(Re)Presentations of Violence and Aggression
2002 NEMLA Convention
Toronto, Ontario
12-13 April

Scott DeShong
Quinebaug Valley Community College

In Your Face-to-Face: Aggression and Ethics between Levinas and Baraka

Do not cite without permission of the author.

The main title of this paper, "In Your Face-to-Face," expresses an apparently rather uneasy confrontation between Amiri Baraka and Emmanuel Levinas. Toward such a confrontation, I begin by focusing on the subtitle, "Aggression and Ethics between Levinas and Baraka," particularly on the word "between." "Between" as "by two" both divides and joins two. Thinking about this word may emphasize dichotomy, an accounting of two beings with a space between them. Yet, as commonly expressed in "just between us," the word also emphasizes a belonging in which the two are engaged-a proximity. They do not cease to be two, yet they are two together. Recognizing this aspect of "between" is very simple, although the implications may be complex and difficult, as we may find in examining how Levinas treats proximity.

Levinas is a meta-ethicist, mainly concerned with the conditions under which ethics may take place. Ethics for Levinas is the most originary aspect of living, inaccessible for determination. To follow Levinas, we put the term "being" under erasure. As a being thinks of, speaks with, or otherwise relates with another being, there is primordially a relation that exceeds any notion of being: a sense of proximity that always exceeds determination. Levinas finds what is closest to us beyond our knowing, in a primordial "face-to-face" encounter that Andrew Tallon calls "nonintentional affectivity." The face in Levinas is not reified or literal, but more: it includes language, with implications of speaking as well as visual exposure.
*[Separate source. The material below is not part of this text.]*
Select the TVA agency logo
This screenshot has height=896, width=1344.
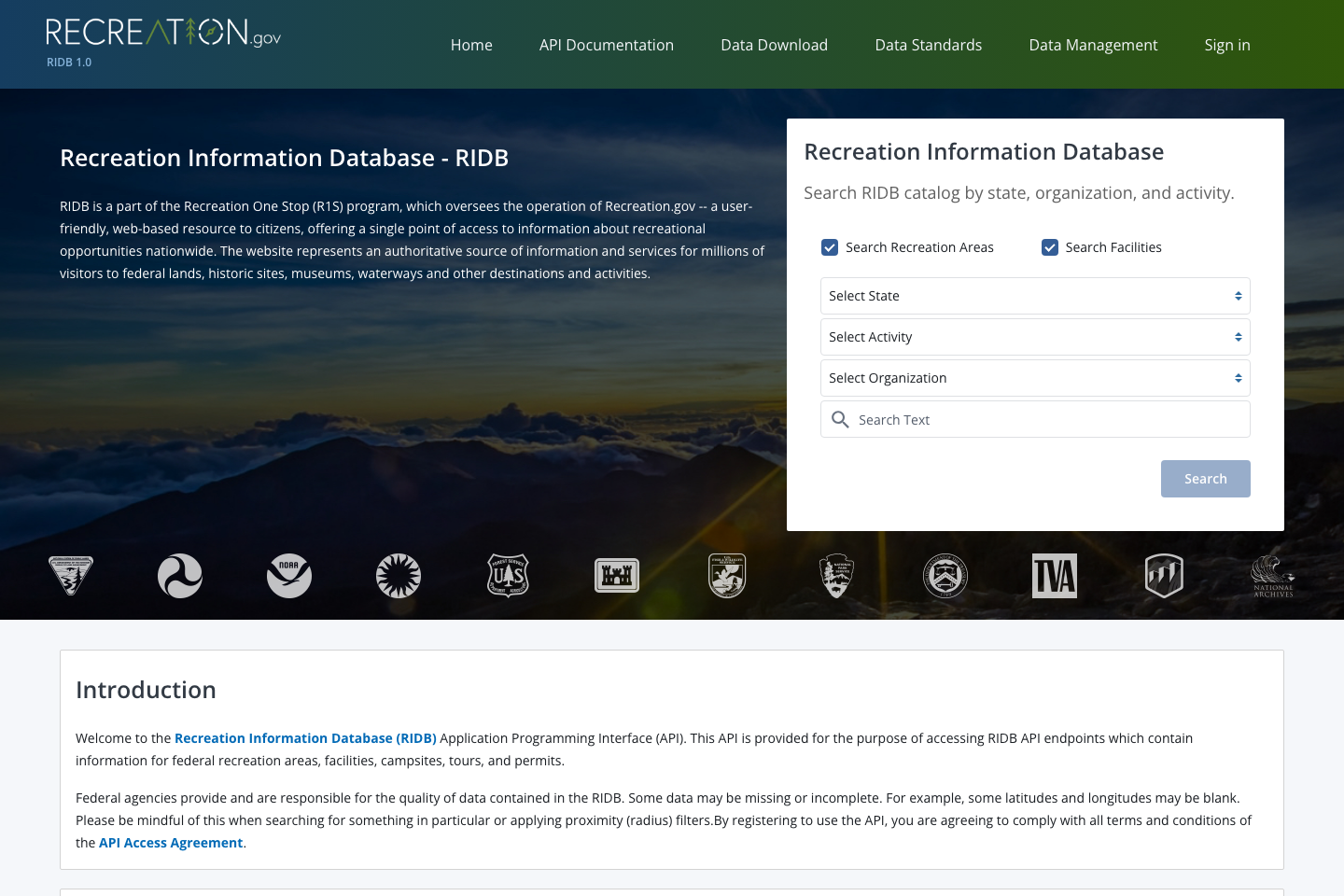pos(1055,576)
I am concerned with two areas involving implications of the proximal encounter, both of which involve how we may encounter the discourse or thought of another. One area concerns how to engage the thought of Baraka and also how to engage that of Levinas; the other area concerns the engagement of the two discourses with each other. In the thought of each man, there is justification both for avoiding claims of having grasped what each says and for resisting their assimilation to each other. Levinas would oppose any assimilation of the other to the "Same"; Baraka would oppose any erasure of difference-opposing assimilation that may or may not be read as ethnic.

The works of Levinas and Baraka might seem to resist meaningful comparison. Levinas takes great pains to avoid violence, describing the ethical relation as radically "passive." Baraka emphasizes another radicality, a rooting-out of "white" influence and its oppressive structures from the world. He explicitly calls for action, and he advocates violence, as in "Black Dada Nihilismus": "Rape the white girls. Rape / their fathers. Cut the mothers' throats" (Dead Lecturer 63). In his poem "Black Art," poetry becomes a violent force:

. . . . We want "poems that kill."
Assassin poems, Poems that shoot
guns. Poems that wrestle cops into alleys
and take their weapons, leaving them dead
with tongues pulled out and sent to Ireland. (Black Magic 116)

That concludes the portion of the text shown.